A derrota da Seleção Brasileira para a França por 2 a 1, no Gillette Stadium, evidenciou um contraste que vai além do placar: o tempo de maturação de um projeto esportivo. De um lado, Didier Deschamps, o arquiteto da moderna escola francesa, que completa em julho 14 anos à frente dos “Bleus”. Do outro, Carlo Ancelotti, um multicampeão europeu que ainda tenta imprimir sua filosofia em uma Seleção que comandou em apenas nove oportunidades desde que assumiu, em meados de 2025.
A superioridade francesa em Boston não foi obra do acaso. O time de Deschamps joga de memória, fruto de um ciclo que atravessa três Copas do Mundo, com um título (2018) e um vice-campeonato (2022) no currículo. Mesmo com a saída confirmada após o Mundial de 2026, o técnico francês mantém o grupo sob controle absoluto, o que permitiu à equipe ser superior tecnicamente mesmo com um jogador a menos após a expulsão de Upamecano. A França sabe sofrer e sabe atacar com precisão cirúrgica, como visto nos gols de Mbappé e Ekitiké.
Já o Brasil de Ancelotti vive as dores do crescimento acelerado. Com menos de um ano de trabalho efetivo — tendo iniciado as atividades após o fim da temporada europeia 2024/2025 —, o técnico italiano ainda busca o equilíbrio entre o talento individual e a organização coletiva.

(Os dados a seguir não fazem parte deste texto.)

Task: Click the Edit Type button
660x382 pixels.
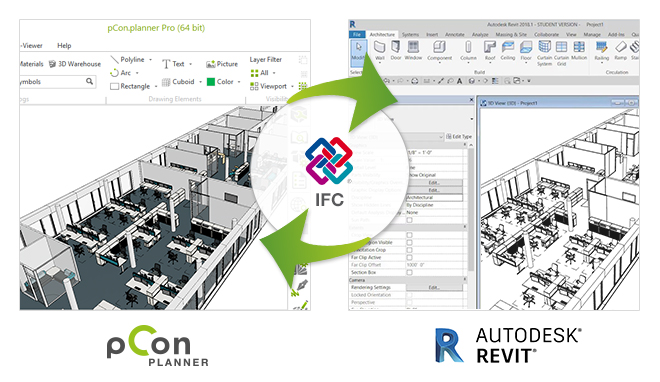Action: [459, 137]
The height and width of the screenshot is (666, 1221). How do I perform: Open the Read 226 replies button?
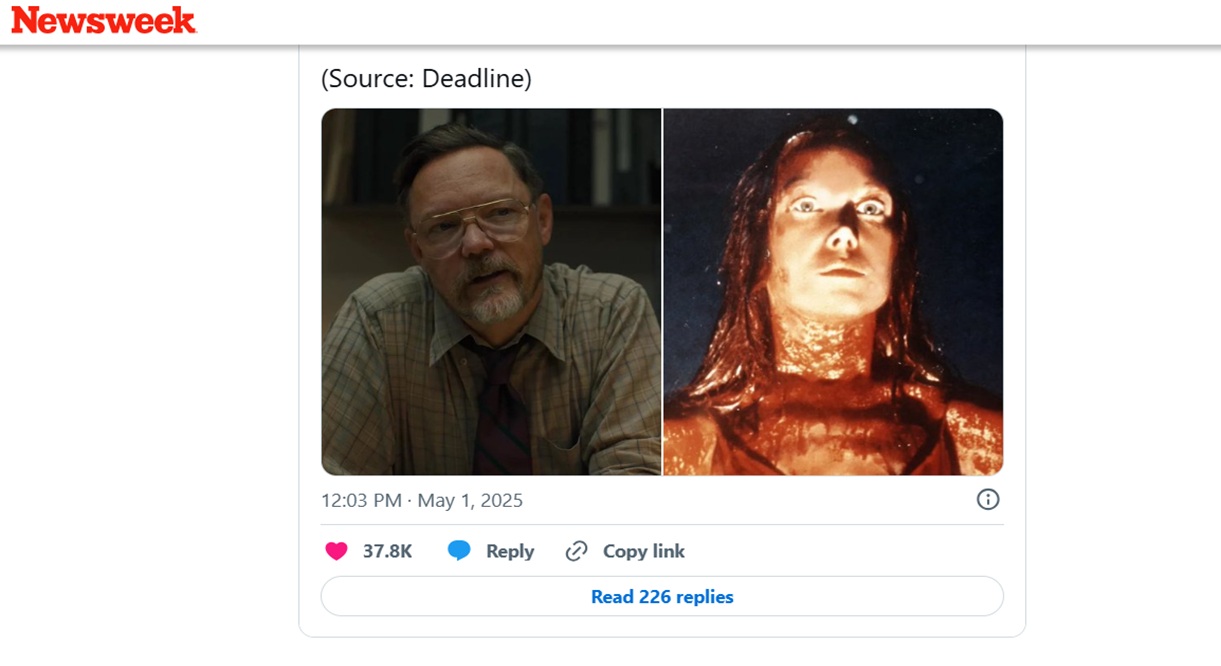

A insistência em bolas longas e a dependência do brilho isolado dos homens de frente mostram que o “estilo Ancelotti” ainda não foi totalmente absorvido. Com o contrato válido apenas até o fim da Copa, a pressão por resultados imediatos choca-se com a necessidade de tempo para ajustes finos.
Reta Final para o Mundial
O revés serve como um choque de realidade para a comissão técnica brasileira. Com a Copa do Mundo de 2026 batendo à porta, o tempo é o maior adversário de Ancelotti.
A sequência contra Croácia (31/03), Panamá (31/05) e Egito (06/06) será crucial para que o treinador defina a espinha dorsal da equipe. O desafio é transformar o Brasil em um time coletivo capaz de encarar potências estabelecidas como a França, que chega ao México, Canadá e EUA como a equipe a ser batida, sob a batuta final de seu longevo comandante.